Friday, October 3, 2014

Divisional Court Upholds Reinstatement Remedy - A Decade Later

There's a new decision out of the Divisional Court, Hamilton-Wentworth District School Board v. Fair, on a judicial review application from the Human Rights Tribunal of Ontario.

The upheld a decision by the HRTO reinstating Ms. Fair, with back pay retroactive to her termination date...in 2004.

This has gotten some media attention in the last few days, because it's so unusual and such a significant sum of money.

Background

This is a case with a long history.  Ms. Fair was employed as a Supervisor, Regulated Substances, Asbestos.  In 2001, she developed generalized anxiety disorder (and later depression and PTSD), in connection with job stress.  She received LTD benefits for a time, which terminated in April 2004.  On July 8, 2004, the school board determined that it could not accommodate her disability, and terminated her employment.

In November of 2004, Ms. Fair made a complaint to the Ontario Human Rights Commission.

As a sidebar, it's important to understand that this was prior to important amendments to the Human Rights Code.  At that time, the process meant that you first complained to the OHRC, which would investigate the complaint and determine whether it warranted a referral to the Tribunal.  There were a number of problems - perceived and real - with that process, and the Commission developed a backlog inconsistent with the purposes of the Code.  So the legislature amended the Code and created what we call a "direct access" model - as of July 2008, if you think your human rights have been violated, you file an application directly with the Tribunal.

However, the question remained as to what to do with the Commission's backlog, and the answer was to create a couple of transitional streams for these issues:  Basically, if you had a live complaint before the Commission, you had until June 2009 to convert it to a transitional application to the Tribunal.  The Tribunal assigned a lot of resources, and created an entirely different set of procedural rules, just to get through this backlog.

Therefore, in 2009, Ms.

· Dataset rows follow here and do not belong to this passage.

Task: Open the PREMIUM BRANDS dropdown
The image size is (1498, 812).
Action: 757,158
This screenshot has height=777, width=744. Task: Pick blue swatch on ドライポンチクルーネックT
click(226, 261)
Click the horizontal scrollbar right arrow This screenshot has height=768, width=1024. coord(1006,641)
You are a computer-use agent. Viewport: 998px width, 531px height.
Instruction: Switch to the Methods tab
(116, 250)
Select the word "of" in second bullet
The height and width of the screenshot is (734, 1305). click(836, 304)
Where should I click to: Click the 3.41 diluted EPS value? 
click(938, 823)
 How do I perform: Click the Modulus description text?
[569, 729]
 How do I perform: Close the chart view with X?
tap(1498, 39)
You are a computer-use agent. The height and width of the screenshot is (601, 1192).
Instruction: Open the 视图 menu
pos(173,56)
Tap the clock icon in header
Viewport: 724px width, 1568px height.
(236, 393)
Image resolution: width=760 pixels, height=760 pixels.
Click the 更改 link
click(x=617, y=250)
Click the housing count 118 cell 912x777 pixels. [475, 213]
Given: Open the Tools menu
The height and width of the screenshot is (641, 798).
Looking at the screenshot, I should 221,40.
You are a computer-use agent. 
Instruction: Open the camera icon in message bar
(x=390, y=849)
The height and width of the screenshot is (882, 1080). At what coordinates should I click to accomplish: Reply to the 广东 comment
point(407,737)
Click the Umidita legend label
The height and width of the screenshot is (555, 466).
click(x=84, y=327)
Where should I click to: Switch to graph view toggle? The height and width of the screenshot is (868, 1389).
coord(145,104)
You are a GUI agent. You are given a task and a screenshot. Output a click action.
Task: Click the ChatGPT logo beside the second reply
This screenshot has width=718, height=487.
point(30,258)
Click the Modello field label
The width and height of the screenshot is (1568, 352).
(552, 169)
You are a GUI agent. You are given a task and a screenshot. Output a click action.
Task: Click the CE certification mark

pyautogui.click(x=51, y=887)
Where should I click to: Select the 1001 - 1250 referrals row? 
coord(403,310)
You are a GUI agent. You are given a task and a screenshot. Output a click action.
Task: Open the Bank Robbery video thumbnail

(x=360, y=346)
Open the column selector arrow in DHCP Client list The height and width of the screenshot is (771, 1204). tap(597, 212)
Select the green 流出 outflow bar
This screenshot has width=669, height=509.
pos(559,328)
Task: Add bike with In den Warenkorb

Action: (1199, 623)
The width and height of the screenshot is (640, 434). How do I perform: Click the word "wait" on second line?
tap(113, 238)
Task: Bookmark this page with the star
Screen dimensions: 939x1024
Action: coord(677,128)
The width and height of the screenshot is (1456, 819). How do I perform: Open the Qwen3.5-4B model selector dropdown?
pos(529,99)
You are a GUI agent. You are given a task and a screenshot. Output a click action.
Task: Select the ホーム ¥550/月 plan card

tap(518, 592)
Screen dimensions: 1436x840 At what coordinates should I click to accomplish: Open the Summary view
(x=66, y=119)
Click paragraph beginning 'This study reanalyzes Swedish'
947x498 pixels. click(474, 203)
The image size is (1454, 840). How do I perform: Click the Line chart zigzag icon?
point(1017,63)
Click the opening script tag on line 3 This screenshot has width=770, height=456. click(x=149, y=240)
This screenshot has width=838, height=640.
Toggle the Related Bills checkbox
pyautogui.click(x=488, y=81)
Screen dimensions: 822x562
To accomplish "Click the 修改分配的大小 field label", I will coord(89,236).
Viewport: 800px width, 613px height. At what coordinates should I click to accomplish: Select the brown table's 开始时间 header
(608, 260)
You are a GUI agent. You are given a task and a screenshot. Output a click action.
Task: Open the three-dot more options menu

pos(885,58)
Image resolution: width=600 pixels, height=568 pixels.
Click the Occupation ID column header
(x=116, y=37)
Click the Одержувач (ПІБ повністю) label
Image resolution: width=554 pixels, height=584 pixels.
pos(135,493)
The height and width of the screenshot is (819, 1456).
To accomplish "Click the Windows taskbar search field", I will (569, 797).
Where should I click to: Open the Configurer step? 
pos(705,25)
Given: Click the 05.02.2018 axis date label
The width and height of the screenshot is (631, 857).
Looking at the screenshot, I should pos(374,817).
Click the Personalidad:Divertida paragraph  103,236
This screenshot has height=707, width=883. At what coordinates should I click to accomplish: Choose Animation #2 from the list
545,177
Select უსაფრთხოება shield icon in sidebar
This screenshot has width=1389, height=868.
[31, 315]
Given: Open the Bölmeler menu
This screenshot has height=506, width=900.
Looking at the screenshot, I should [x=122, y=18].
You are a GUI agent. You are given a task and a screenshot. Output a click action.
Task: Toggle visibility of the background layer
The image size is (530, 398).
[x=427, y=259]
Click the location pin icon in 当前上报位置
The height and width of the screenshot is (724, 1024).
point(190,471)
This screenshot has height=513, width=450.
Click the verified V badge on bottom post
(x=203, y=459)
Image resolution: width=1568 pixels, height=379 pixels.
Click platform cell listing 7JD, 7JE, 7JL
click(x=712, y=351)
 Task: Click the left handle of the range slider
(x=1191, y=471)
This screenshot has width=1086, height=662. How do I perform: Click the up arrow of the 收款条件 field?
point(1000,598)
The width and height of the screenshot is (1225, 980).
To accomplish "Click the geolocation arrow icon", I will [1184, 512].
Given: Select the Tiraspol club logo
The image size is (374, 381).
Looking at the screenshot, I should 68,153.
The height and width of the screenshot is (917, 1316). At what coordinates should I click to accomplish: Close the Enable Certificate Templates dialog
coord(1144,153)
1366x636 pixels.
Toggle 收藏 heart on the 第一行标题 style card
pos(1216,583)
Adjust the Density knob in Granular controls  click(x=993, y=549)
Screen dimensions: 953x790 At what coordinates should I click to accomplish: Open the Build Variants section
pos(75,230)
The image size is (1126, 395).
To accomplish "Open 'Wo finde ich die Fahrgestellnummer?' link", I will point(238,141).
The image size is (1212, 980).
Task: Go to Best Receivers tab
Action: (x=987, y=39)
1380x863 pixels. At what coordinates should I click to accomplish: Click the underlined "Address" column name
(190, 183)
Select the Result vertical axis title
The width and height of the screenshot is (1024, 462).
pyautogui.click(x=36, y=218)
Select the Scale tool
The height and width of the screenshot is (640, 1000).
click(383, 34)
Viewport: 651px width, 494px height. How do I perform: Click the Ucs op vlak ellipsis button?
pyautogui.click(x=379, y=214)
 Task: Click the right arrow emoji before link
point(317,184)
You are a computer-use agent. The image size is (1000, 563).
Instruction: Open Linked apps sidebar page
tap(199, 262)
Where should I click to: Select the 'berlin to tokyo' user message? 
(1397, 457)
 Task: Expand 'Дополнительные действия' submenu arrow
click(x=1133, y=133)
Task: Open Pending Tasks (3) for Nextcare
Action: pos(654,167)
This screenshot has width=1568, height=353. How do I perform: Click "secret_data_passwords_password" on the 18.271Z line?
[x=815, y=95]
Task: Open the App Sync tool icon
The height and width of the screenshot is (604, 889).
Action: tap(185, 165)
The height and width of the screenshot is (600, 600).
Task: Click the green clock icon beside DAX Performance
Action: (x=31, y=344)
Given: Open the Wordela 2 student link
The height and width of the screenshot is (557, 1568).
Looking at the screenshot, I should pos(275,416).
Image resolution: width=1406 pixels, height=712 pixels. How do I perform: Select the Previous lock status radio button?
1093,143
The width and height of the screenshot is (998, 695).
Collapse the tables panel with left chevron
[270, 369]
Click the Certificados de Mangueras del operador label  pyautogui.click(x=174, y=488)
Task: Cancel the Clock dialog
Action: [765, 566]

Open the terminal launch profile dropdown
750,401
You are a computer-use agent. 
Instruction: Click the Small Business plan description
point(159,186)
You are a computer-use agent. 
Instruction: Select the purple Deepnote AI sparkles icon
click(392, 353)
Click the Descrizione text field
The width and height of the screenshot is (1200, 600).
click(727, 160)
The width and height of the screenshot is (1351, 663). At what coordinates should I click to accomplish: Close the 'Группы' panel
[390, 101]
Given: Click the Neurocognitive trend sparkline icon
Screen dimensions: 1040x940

Fair turned her complaint into a transitional application.  The application form asked her what she wanted, and she sought reinstatement.  This is apparently the first time she indicated that she wanted reinstatement, but the complaint form to the commission apparently didn't require her to specify the remedy being sought.  (It's been a very long time since I've seen one of those forms; I'm unable to independently verify that.  It's also not entirely clear to me whether she would have used the 'self-draft' complaints the Commission started using in October 2004, or an older questionnaire.)

So there's the employer, five years after dismissing her, and suddenly she's seeking a reinstatement remedy.  The important thing to know about reinstatement is that, in the human rights context, it's almost certain to come with full back pay.  In a moment, the school board's monetary exposure expanded exponentially, not to mention the difficulty it might expect to have placing her.

It still took until February 2012 to get a decision on liability - i.e. whether or not the board had discriminated against Ms. Fair - and until March 2013 to get a decision on remedy.  Not particularly ridiculous in terms of legal proceedings generally, but rather slower than the HRTO should be moving.

The HRTO's Decision

The decision on liability is here, and the decision on remedy is here.  In essence, the adjudicator determined that there would have been work positions into which Ms. Fair could have been placed without causing undue hardship, but the employer had failed to make the requisite effort to accommodate her.

On remedy, the Tribunal ordered the school board to reinstate her to "a suitable position", at or equivalent to the level she was at before her dismissal.  The board argued that the passage of time made the reinstatement remedy unfair, but the Tribunal noted that most of the delay wasn't the applicant's fault.  (Not really the board's fault, either - it was a failure of the system itself.)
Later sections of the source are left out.